Il Pil era sceso di 10-11 punti rispetto all’ultimo anno prima della crisi. In questo contesto il governo di Matteo Renzi introduce nella legislazione sul lavoro nuove norme che facilitano il licenziamento, facendo pagare il prezzo della crisi ai soli lavoratori. Ma purtroppo lo stesso è accaduto in tutta la Ue.
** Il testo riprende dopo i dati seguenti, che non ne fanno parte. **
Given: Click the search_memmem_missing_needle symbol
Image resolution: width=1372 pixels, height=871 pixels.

Le istituzioni di Bruxelles e dintorni, sotto la sferza tedesca, hanno combattuto con ogni mezzo, in primis introducendo misure di austerità e tagli alle spese sociali, il deficit di bilancio e il debito pubblico che ne è diretta conseguenza.
In Italia da anni sentiamo ripetere sui giornali o in televisione, da deputati e deputate di tutti maggiori partiti, affermazioni di totale infondatezza e insensatezza e propaganda neoliberista, quali: «La Costituzione deve essere cambiata perché non è al passo con i tempi e con il mondo che è cambiato, visto che risale al lontano 1948». Oppure che: «L'articolo 18 va soppresso perché è stato introdotto nel 1970, quando ancora esistevano i padroni e i lavoratori dipendenti», come se oggi la situazione dei lavoratori italiani fosse idilliaca mentre secondo l'Istat i salari, in Italia, oggi, 2025, sono l'8,8% più bassi rispetto al 2021.
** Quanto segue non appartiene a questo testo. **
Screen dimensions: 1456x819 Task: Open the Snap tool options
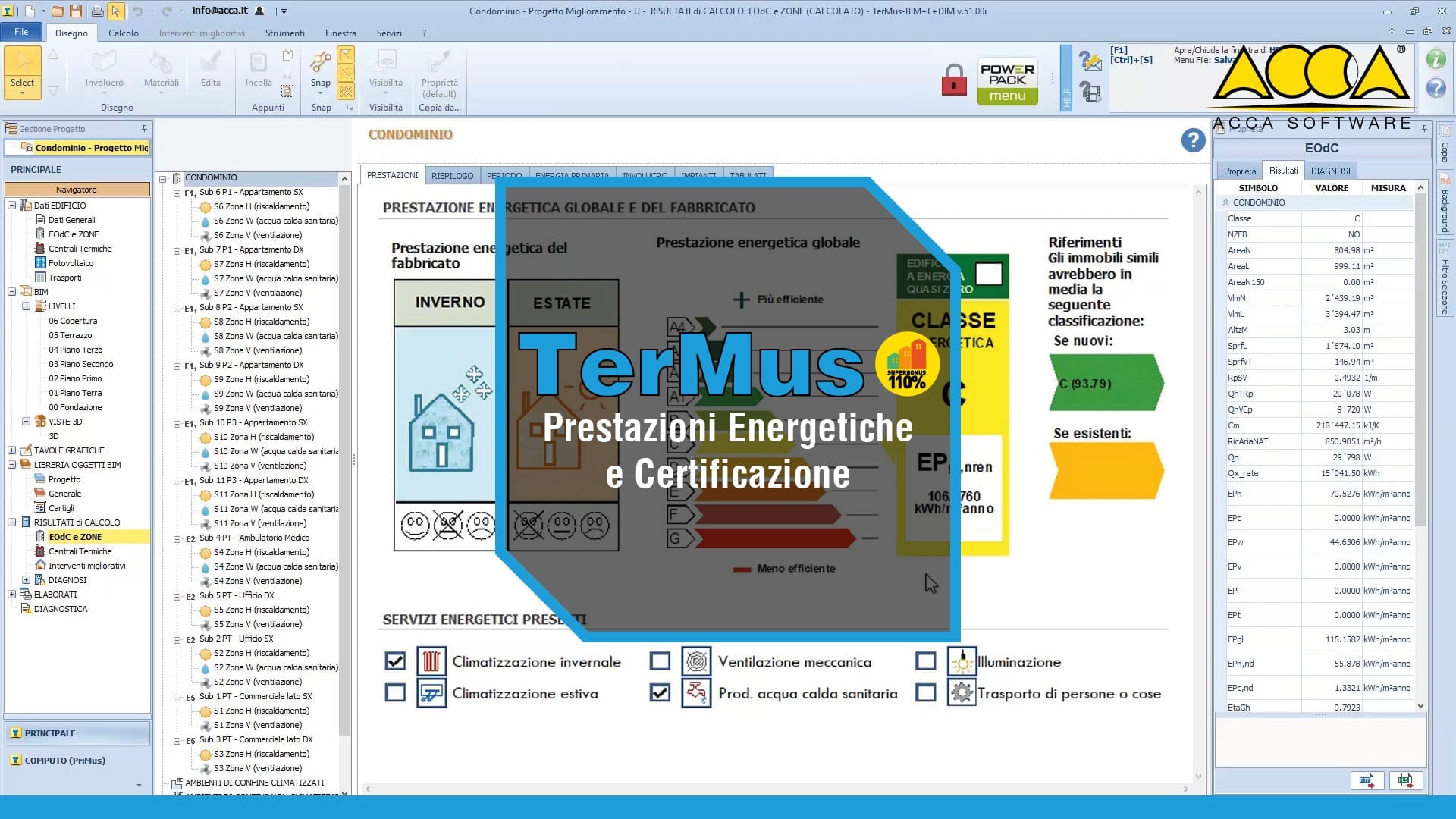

Cosa bisogna fare oggi, per prima dobbiamo tornare a ragionare e a studiare anche il pensiero a cominciare dalla distinzione tra ragione soggettiva o strumentale e ragione oggettiva.
La ragione strumentale vede nell’essere umano principalmente una macchina da calcolo, che solo pondera senza tregua il rapporto tra mezzi e fini, indubbiamente questa è l’idea fondamentale che è alla base dell’ideologia neoliberale.
La ragione oggettiva, questa in realtà è la vera ragione da perseguire, che come ha scritto Max Horkheimer, essa esiste «nei rapporti fra gli esseri umani e fra le classi sociali, nelle istituzioni sociali, nella natura e nelle sue manifestazioni». In questa concezione della ragione quel che più conta sono i fini, non i mezzi. Essa non guarda mai alla massimizzazione dell’utile, bensî al problema del destino umano, «al modo di realizzare i fini ultimi». La ragione oggettiva vede tra «i fini ultimi» l’ideale dell’uguaglianza. Essa inoltre vuole provvedere il prima possibile a cercare di riparare i gravissimi guasti apportati dalla ragione strumentale al sistema ecologico.
Oggi se l’umanità si ispirerà «al modo di realizzare i fini ultimi» come la ricerca dell’uguaglianza tra le persone piuttosto che dai precetti della finanza neoliberista, sarà naturale pensare a una società in cui tutti noi vorremmo vivere, libera e uguale, inclusiva dove tutti contribuiscono con le loro capacità. Questa è la società dove i cittadini tornano a votare e si impegnano a realizzare condizioni di vita decenti per tutti.
Questo modo di pensare è stato il patrimonio della cultura e dei partiti di sinistra, veramente progressisti nell’Europa e anche in Italia, che avevano contribuito a creare Lo Stato sociale, la sanità universale e gratuita, il diritto allo studio gratuito per tutti e l’assistenza garantita ai più bisognosi.